The story of how Bellingham came to be (Part I)

‘’Fools rush in where angels fear to tread – we came down to the Cape from Johannesburg in August 1943 after my husband Bernard had been boarded out of the Air Force, and that as far as I am concerned, was the beginning of a meaningful life.’’ (Our Lives at Bellingham, by Fredagh Podlashuk)

The story of how Bellingham came to be is a tale of courage, determination and unwavering dedication to the land. It is an odyssey richly coloured by the labours of vintners, past and present.

A long, long time ago

The farm was originally known as Bellenchamp (‘pretty fields’) and has a rich history that dates back all the way to 1693, when Gerrit Janz van Vuuren, a Dutchman, and his French Huguenot wife planted the estate’s first vines. From then it was passed from one family to the next, until 1943, when Bernard and Fredagh Podlashuk swooped in, bought the somewhat shabby farm and poured their energy into restoring the gardens, vineyards and manor house to its former glory. And so began the modern renaissance of the Bellingham Estate in Franschhoek.

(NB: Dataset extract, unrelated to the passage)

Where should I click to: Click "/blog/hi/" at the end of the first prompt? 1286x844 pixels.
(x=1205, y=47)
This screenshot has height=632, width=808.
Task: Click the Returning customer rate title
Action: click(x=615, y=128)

The modern renaissance of Bellingham

Bellingham as we know it today is foremost the result of hard work and determination on the part of Bernard and Fredagh. This innovative couple bought the farm during the war years after Bernard was invalided out of the Air Force. Pod, as he was known to friends and acquaintances, was an Englishman who (according to Fredagh’s entertaining memoirs) ‘knew only of the gaiety life of London, the excitements of the Paris night clubs and the slopes of the Swiss mountains’, but would ultimately prove himself to be a true trailblazer and pioneer of the South African wine industry.

A labour of love

The couple purchased Bellingham after being shown various other farms in the Paarl region and falling in love with the property at first sight. Although it was terribly run-down, they had the foresight to realise that it could be transformed into something remarkable. Clearheaded about their somewhat limited skillset, they realised that they needed the help of individuals with farming experience and promptly enlisted the assistance of 13 Italian POWs who helped them to replant the vineyards.

Going above & beyond

Next, Bernard and Fredagh travelled to France and Germany to learn more about viticulture and winemaking from prominent European winemakers. They returned resplendent with experience and initiative, and set about making Bellingham into an international destination for many of their famous London friends, who came to enjoy the South African sun and left in awe of the country’s bourgeoning wine industry. In this way, Bellingham wines became known throughout Europe and Pod started on his journey to becoming one of South Africa’s most fearless vintners.